----- Data shown
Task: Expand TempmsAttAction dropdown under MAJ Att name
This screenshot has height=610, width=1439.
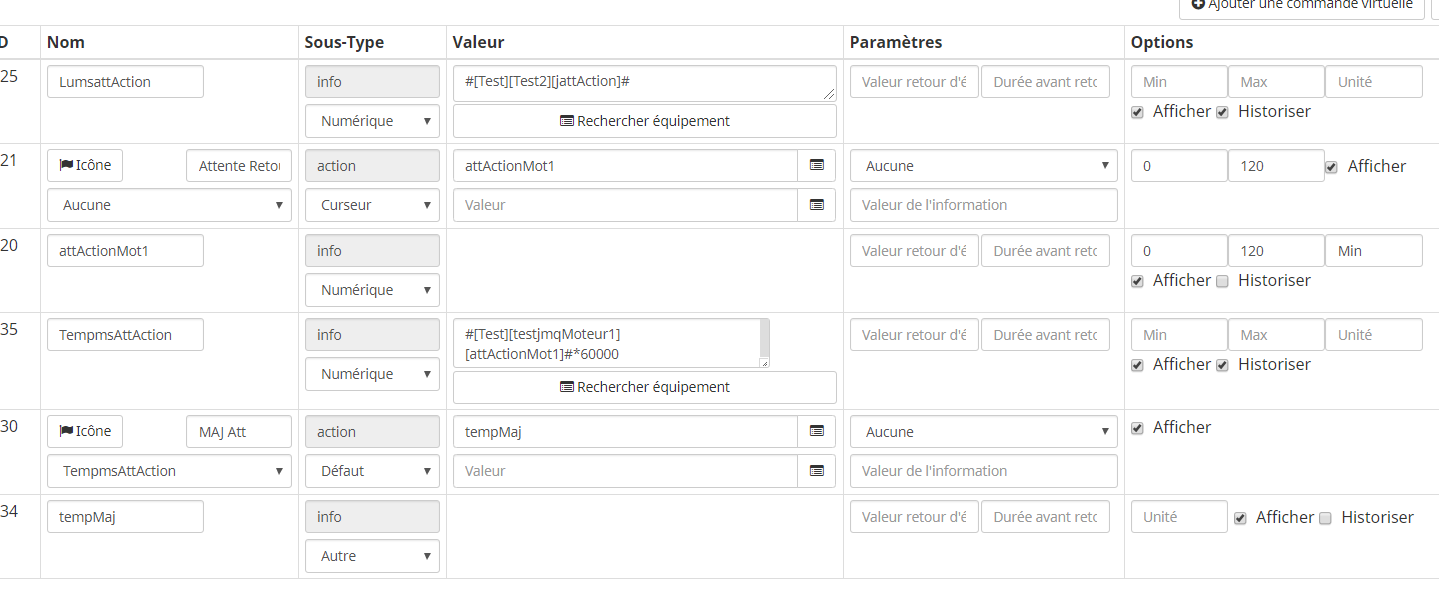Action: (169, 471)
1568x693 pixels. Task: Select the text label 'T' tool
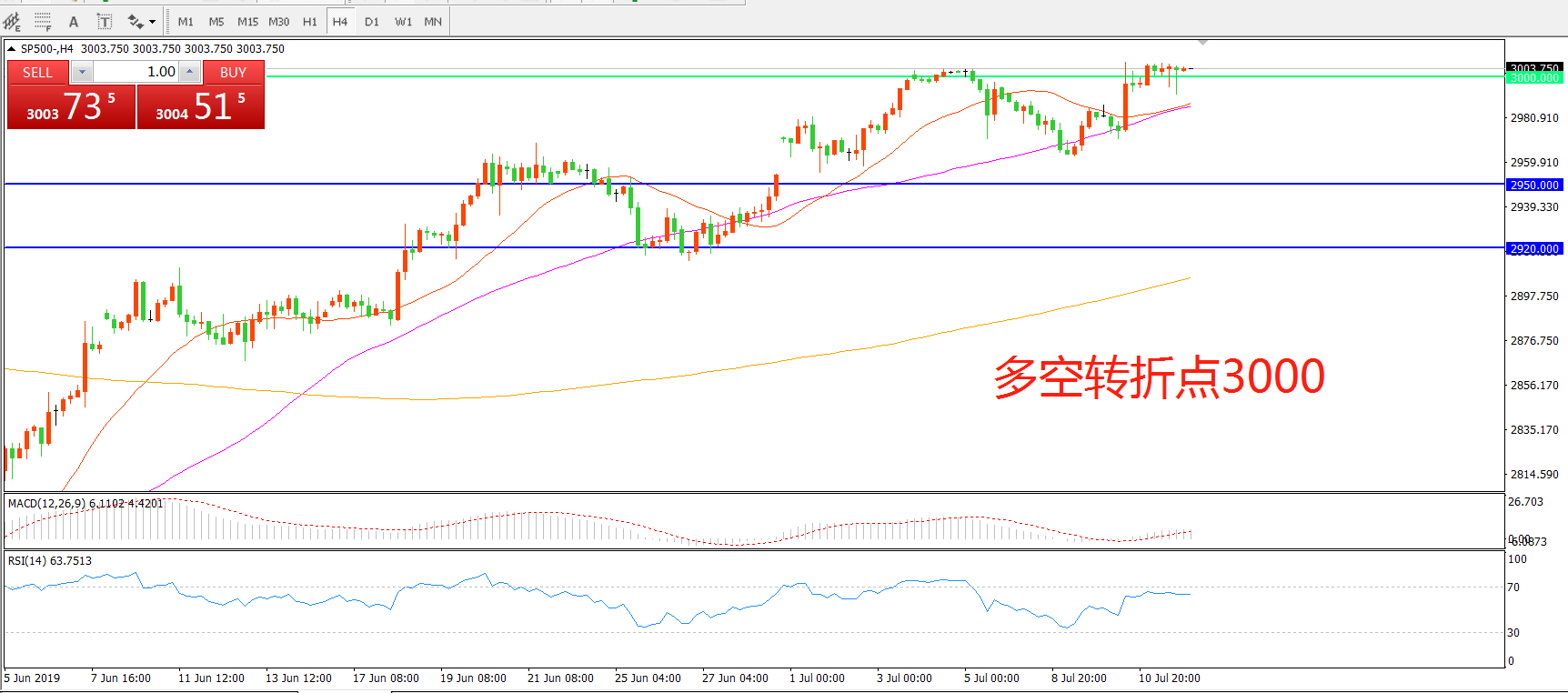click(105, 21)

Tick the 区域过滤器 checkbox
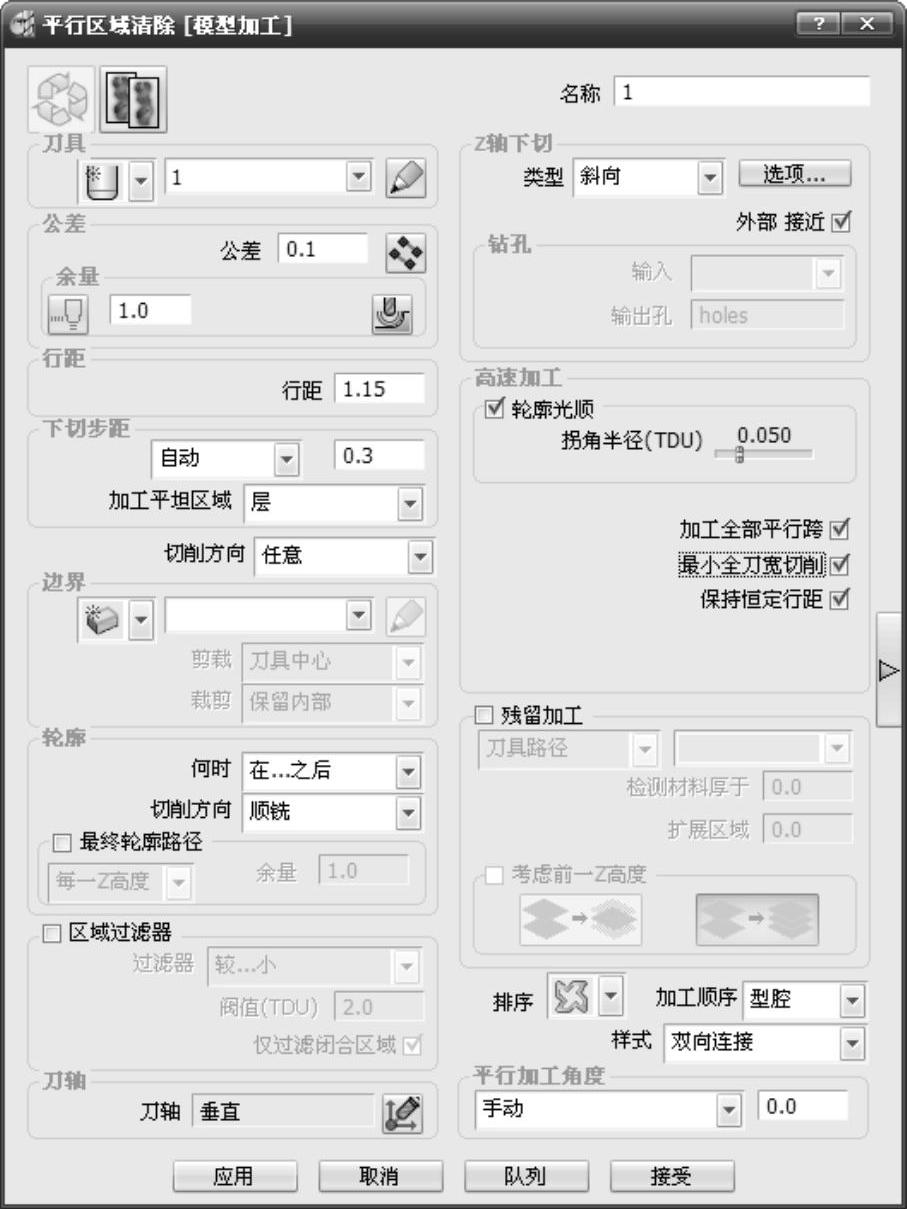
----------
Rewrite every line of the material above, requests included, but leave out the pictures. Multiply each coordinate in the answers by 1.35 and round to the nearest whole number, with halves rounding up.

Task: Expand TempmsAttAction dropdown under MAJ Att name
This screenshot has height=610, width=1439.
Action: (228, 636)
1568x693 pixels. Task: Select the text label 'T' tool
click(142, 28)

Tick the 区域过滤器 checkbox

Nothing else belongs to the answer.